Scaffolding Apprenticeship – Building Your Career

Written by Calvin Bowers

When thinking of entering the building trade, there are a great many options available to you. You may wish to look into roofing, bricklaying or some other aspect of the industry. An essential component of the construction industry is scaffolding as much of the work can’t proceed until this has been done safely. A scaffolding apprenticeship can be extremely rewarding and can lead to a lucrative career upon successful completion. 

There is only one apprenticeship standard for scaffolding and this will cover everything that you need to know about this exciting apprenticeship opportunity. It’s worth reading up on who can start an apprenticeship to ensure that you meet the qualifying criteria before going through the process for applying for an apprenticeship. There are many reasons to start an apprenticeship and there is no right or wrong reason to want to take one on. 

One of the reasons that many people cite is that they want to be able to earn as they learn and an apprenticeship is one of the best ways to do this. Unlike most traditional educational routes, apprenticeships will pay you for 100% of the time that you spend on them. The 20% of the time that you spend studying for the academic part of the qualification in off-the-job training will pay you the same as the other 80% of the apprenticeship which takes place via on-the-job training. 

The ability to earn as you learn makes apprenticeships a very attractive option to many who may not have been the most academic at school and feel that they are better at working with their hands. The construction industry welcomes many young people who feel like this and who are young school leavers every year, so you should be able to fit right in with like-minded people. 

Scaffolding Apprenticeship – What Will You Learn?

There are many things to learn in a scaffolding apprenticeship but one of the most vital is safety. The safety of yourself, the safety of your team and the safety of the general public all matter and must be given all due consideration when you are planning how to erect scaffolding. 

Safety for Yourself and Others

You will be expected to read and absorb all of the information on this during the off-the-job training aspect of your course before being allowed to actually start to assemble scaffolding in any kind of hands-on way. 

It is obviously tempting to just jump in and get on with the practical things but just like any good scaffolding, it needs to be built on a solid foundation.
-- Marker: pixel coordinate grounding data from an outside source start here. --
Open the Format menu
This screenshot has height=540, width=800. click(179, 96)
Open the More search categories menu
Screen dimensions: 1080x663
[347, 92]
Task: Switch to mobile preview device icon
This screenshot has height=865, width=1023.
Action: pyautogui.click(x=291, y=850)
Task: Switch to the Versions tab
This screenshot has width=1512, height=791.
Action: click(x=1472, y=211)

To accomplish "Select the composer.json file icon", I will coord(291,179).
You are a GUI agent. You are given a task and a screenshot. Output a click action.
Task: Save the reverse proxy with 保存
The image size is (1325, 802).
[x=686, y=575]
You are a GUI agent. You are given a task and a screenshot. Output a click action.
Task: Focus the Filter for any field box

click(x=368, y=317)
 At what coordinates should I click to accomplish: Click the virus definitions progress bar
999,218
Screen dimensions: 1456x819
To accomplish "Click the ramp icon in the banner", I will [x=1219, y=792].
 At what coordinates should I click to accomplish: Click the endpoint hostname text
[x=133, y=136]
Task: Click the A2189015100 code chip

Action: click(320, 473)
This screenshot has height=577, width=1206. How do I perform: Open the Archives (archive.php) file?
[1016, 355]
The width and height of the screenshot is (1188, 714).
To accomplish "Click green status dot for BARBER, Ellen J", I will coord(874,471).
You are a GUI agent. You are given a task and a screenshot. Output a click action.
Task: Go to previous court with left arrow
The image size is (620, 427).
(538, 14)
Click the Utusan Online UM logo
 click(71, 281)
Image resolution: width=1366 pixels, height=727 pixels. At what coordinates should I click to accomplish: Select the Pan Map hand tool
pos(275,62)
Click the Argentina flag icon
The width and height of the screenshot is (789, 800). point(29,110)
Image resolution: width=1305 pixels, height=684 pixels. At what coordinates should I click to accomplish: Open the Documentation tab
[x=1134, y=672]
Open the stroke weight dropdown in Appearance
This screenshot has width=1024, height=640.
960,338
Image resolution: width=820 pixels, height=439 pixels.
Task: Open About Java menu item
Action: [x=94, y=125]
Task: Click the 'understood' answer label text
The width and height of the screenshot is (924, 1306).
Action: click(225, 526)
In this case, the solid foundation is your knowledge and understanding of the subject. If you are not prepared to put the reading and effort in at this stage you shouldn’t be doing a scaffolding apprenticeship as you are not mature enough for the responsibility that comes with it. 

Ways to Assemble Scaffolding

You will learn how to assemble many different types of scaffolding and will be taught to do so in different weather conditions and using various materials. You will be taught the important ways that different materials and components connect to each other in order to make strong and stable structures that are able to support human weight. 

This is a key component of the scaffolding apprenticeship and you will be given hands-on experience with all the connecting pieces so that you can both practise and improve your skills. You will be shown all of the necessary techniques and be allowed to use the tools that you will be working with on the scaffold. 

As well as learning how to build the scaffolding, you must be able to negotiate it safely and securely and this is a skill in and of itself. Being able to climb scaffolding safely is a key safety requirement and if you are yet to figure out how to do this in a safe manner it may impact the rest of your apprenticeship.

Scaffolding Apprenticeship – What Should I do Next?

Take the time to read up on what a Scaffolder Apprenticeship entails and make sure that you are prepared to learn all of the things specified in the apprenticeship standard for this. The apprenticeship standards have been put in place to ensure that every apprentice who undertakes a particular apprenticeship leaves having achieved a particular set of skills and experiences. 

This is a standardisation of what a scaffolder needs to be able to learn and it is an assurance for any future employer that someone who completed the apprenticeship successfully will have the skills that they need. 

What Kind of Companies Will I Work With?

Scaffolding is used by many different companies from small independent sub-contractor companies to large-scale construction ones and it is therefore impossible to say what kind of company you will end up apprenticing with. The beauty of apprenticeships is that you can easily seek out the type of companies that you want to work with and apply for apprenticeships with them. 

Leaving an Apprenticeship

It is important that you find the right apprenticeship for you. If you are unhappy in the apprenticeship for whatever reason, it is possible to leave an apprenticeship, just like any other job. You will have had to sign an apprenticeship commitment statement but this is not entirely binding and if you have a good reason for wanting to leave then you can. Many people don’t realise that this is possible and persevere when they are unhappy but you don’t have to. 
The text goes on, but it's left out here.